どこのチームならワールドシリーズに勝ちあがってこられるのか、それはおそらくミネソタが一番であろう。
しかしあそこに、まだ資金力は残っているのか。
現時点でも充分に、ワールドシリーズは狙える戦力と言われている。
サンディエゴは投手陣が充実しているチームであり、今は落ちてきたトローリーズを追い抜き、西地区からポストシーズン進出を考えている。
だがそんなチームを相手にしても、今のメトロズは乱打戦になる。
大介は自分のスイングを取り戻そうとしている。
しかしやや三振が増えてきた。
その代償とばかりに、ホームランも増えているのだが。
フライボール革命というのは、極端に言ってしまえばホームランか三振か、というものだ。
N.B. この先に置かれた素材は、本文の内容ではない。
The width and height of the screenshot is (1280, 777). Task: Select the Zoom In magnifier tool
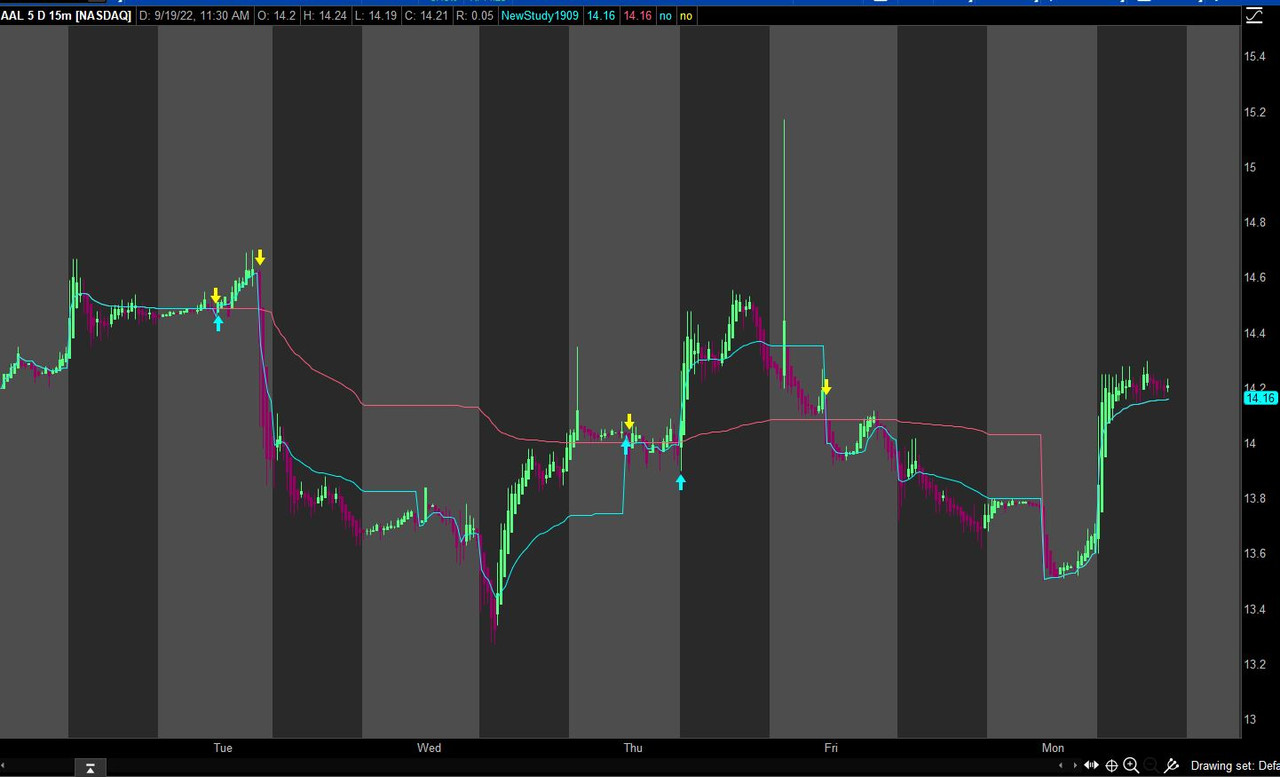(x=1131, y=765)
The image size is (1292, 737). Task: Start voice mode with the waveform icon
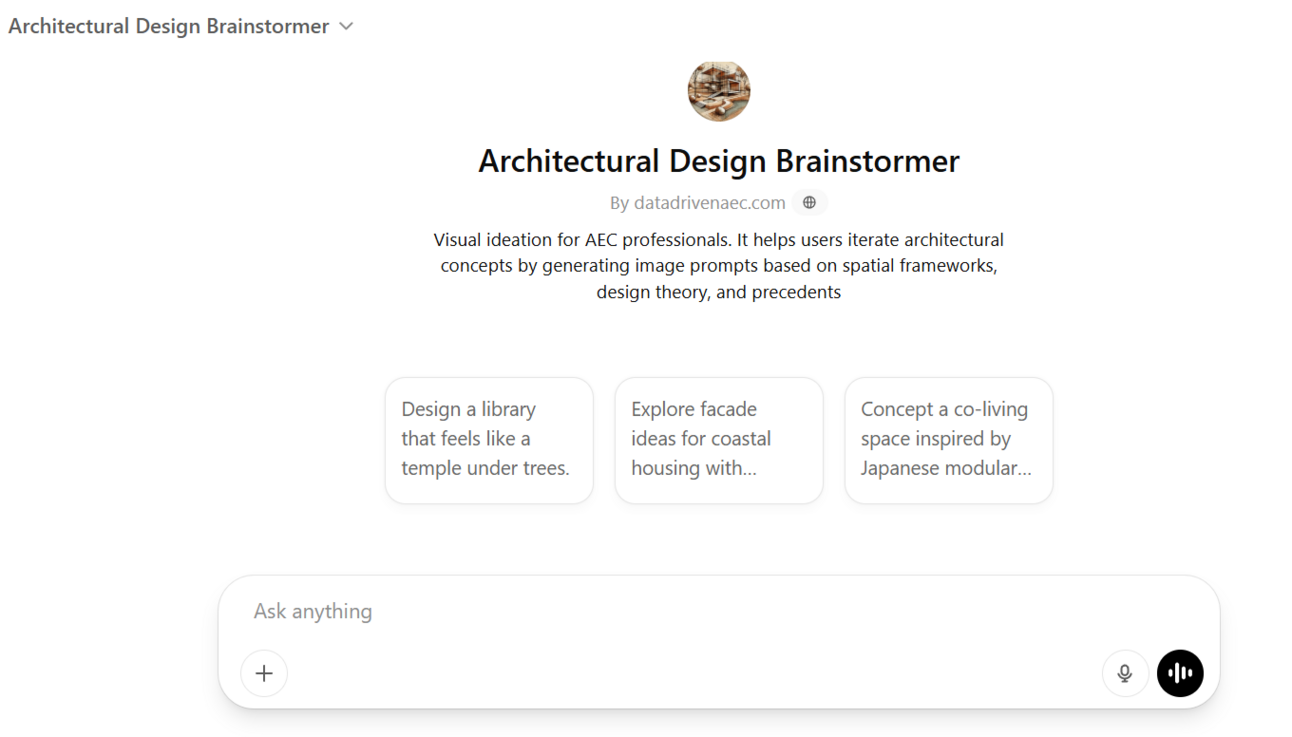[1180, 673]
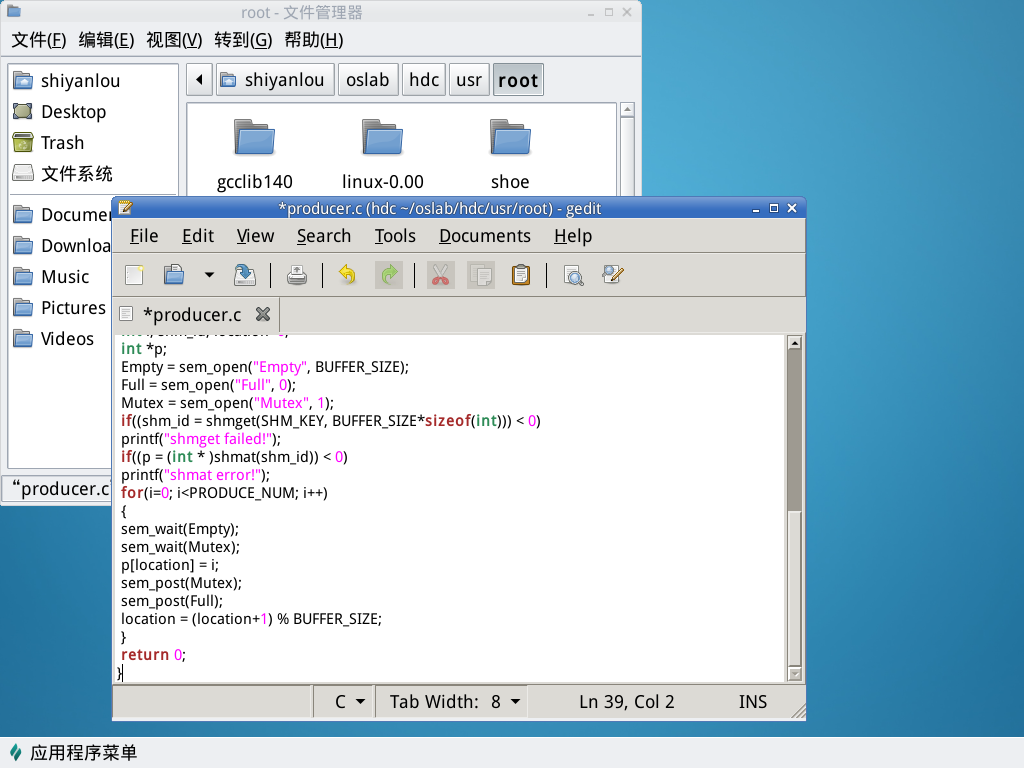Navigate to the oslab path button
The image size is (1024, 768).
pyautogui.click(x=367, y=80)
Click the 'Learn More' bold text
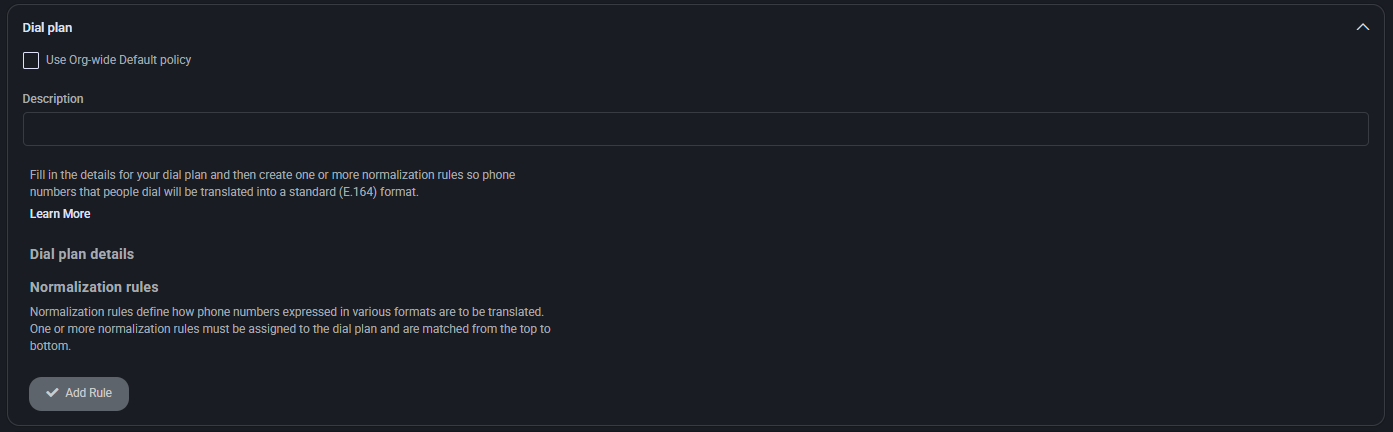 (60, 214)
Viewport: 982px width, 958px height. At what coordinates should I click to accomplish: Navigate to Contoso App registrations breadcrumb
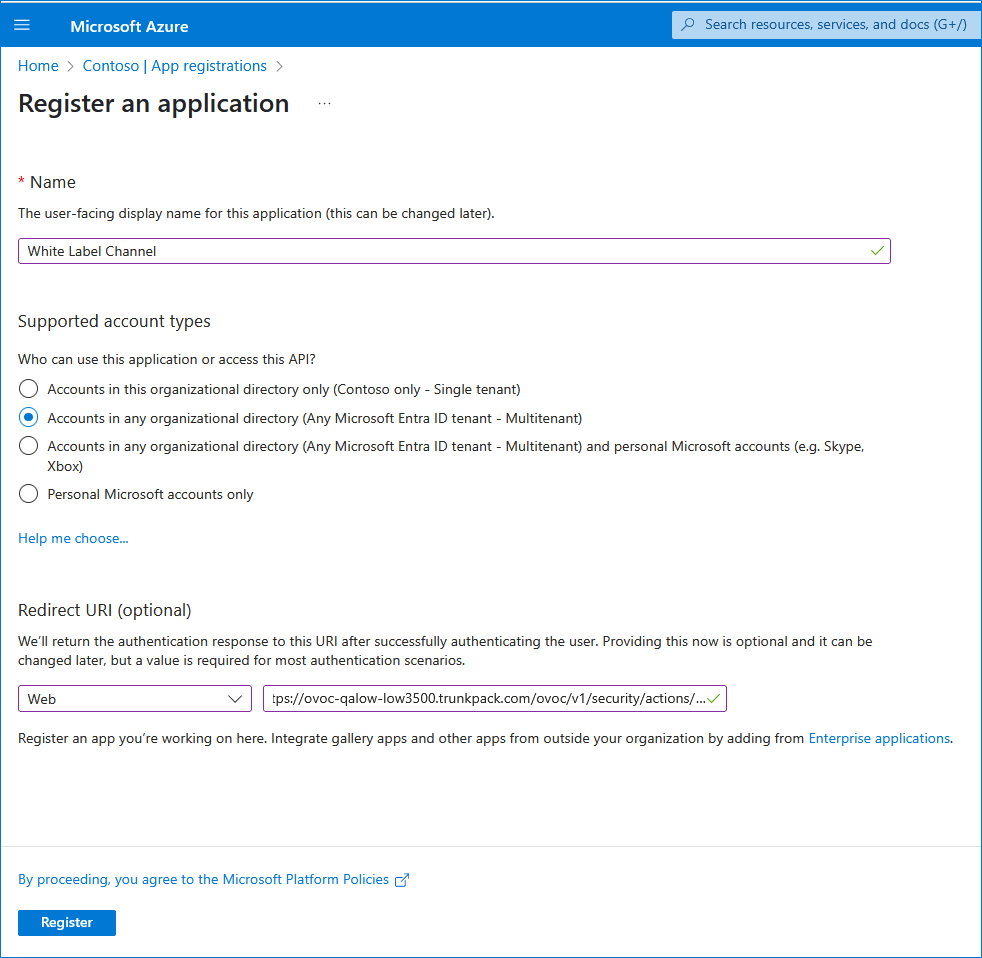coord(175,66)
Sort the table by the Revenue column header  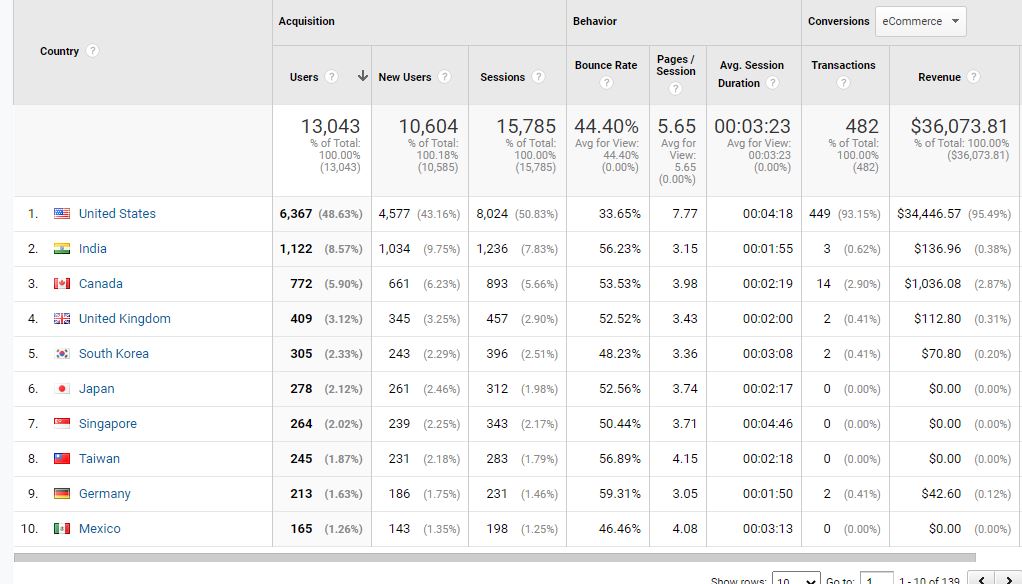939,77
この三連戦において大介は、四本のホームランを打った。
他は外野フライが多く、あまり大介らしいとは言えない。
大介の場合は外野に飛ぶにしても、ライナー性の打球が多いのだから。
三連戦は一勝二敗で負け越し。
ただこのカードで大介は、不思議な記録を残した。
それは打ったヒットが全て、ホームランであるというもの。
三連戦の最終戦は、丁度100試合目となった。
そしてこの時点での大介のホームラン数は、48本である。
17試合を欠場した大介が、48本を打っている。
つまり83試合で48本を打っているのだ。
復帰してすぐということで、やや甘く見ていたということもあるだろう。
だが復帰後七試合で七本のホームランというのは、一試合に一本というペースである。
MLBの初年度も、あの事件がなければもっと、ホームラン数は伸びていただろう。
そして今年も同じように、言われてしまうのかもしれない。
もしもあの怪我がなければ、果たしてどこまで伸びていたのか。
あるいは100本という大台に届いていたのではなかろうか。
無責任に話題を作る者は、インタビューなどで大介にそういった質問をしてくる。
そんなことを言われても、どう答えればいいのか。
ただ結果として、何本が打てたのかが重要なのだ。
あとはOPSの数値がどういうことになるのか。
復帰後の大介は、10本のヒットのうち七本がホームラン。
ただ三振の数も増えている。
フライボール革命の理論どおりの、ホームランは増えるが三振も増える。
しかし大介の場合、まだ打率は四割近くを打っているのだ。
残り62試合もあれば、ホームランはまた70本には到達するかもしれない。
そして六月までの通算打率は、0.452なのでシーズンの記録を更新してもおかしくない。
三振が多くなっても、ホームランが増えれば問題はない。
そんな考えであると、ぶんぶんと振り回していくことになる。
ここからはピッツバーグにワシントンと、またアウェイの試合となる。
そしてそろそろどうだ、と大介は声をかけられる。
つまりDHからショートに戻ればどうか、という話なのだ。
今シーズンはDHは主に、グラントが使っていた。
かつては40本30盗塁もしたことがあるグラントだが、30歳の年に足を怪我して、走力はかなり落ちた。
その打撃を活かすために、DHでの起用が多くなっている。
かつては外野を守っていたものだが、今では主にファーストでの起用。
大介としてもそろそろ、守備の練習にも参加してはいたのだ。
現在のメトロズの状況を見れば、確かに守備力は必要になる。
ショートで少しでも守備を高めれば、それだけ取られる点を少なくなるのだ。
日本の場合もアマチュアは、まず守備がしっかりしていないと、まともな試合にならないというところがあった。
高校野球に進むまでもなく、シニアの試合であっても、走力を使って相手を引っ掻き回すことは出来たのだから。
「それじゃあまあ、守っていきますか」
これでグラントをDHに戻し、打撃に専念させることが出来る。
守備力を高めると共に、さらに援護の打力を増やすのだ。
(けどやっぱりクローザーをどうにかしないと、地区優勝は難しいぞ)
トレードデッドラインまで、あと六日しかないのであった。